Of course, banning IC exports isn’t simple. I would expect strong push back from US suppliers given the potential revenues involved, and such an action would set back global 5G development significantly. It would also speed up Chinese development in this specific area even further.

Since the ZTE debacle last year, followed by the recent Huawei ban, the race to become semiconductor independent has sped up, and I have recently seen this manifest itself in the FPGA chip sector too. I know of at least a couple of domestic FPGA companies which are now investing further into creating 5G-capable products. This is on top of well-established players like HiSilicon and Unisoc, which already have 5G-capable ASICs in the market for handsets and base stations.

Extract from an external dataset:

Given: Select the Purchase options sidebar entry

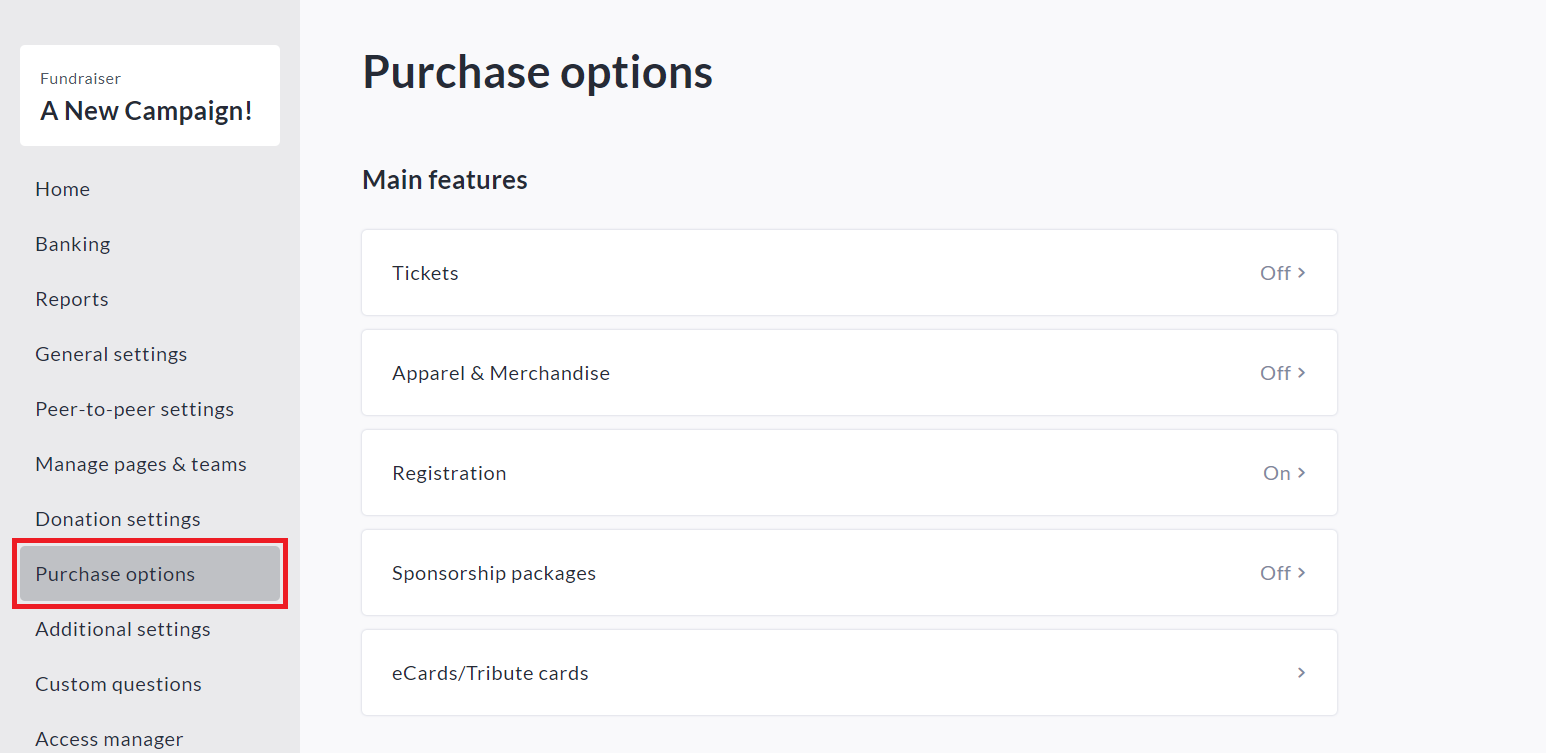Looking at the screenshot, I should coord(114,573).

The US may not have a large macro cell brand like Huawei, ZTE, Ericsson, or Nokia but it does have companies integral to the 5G ecosystem and these companies are well placed to make huge profits from global 5G roll outs. China is aware of its reliance on these products though and recent US policy has hastened the development of Chinese equivalents. The likelihood of US FPGA chips being replaced over the next five years with Chinese equivalents is low, and even 5G ASICs from HiSilicon and others rely to some extent on foreign architectures, tools, and IP. But Pandora’s box has been opened, and sooner or later China will catch up in many of these areas, even if the end of the Huawei ban reduces the immediate pressure.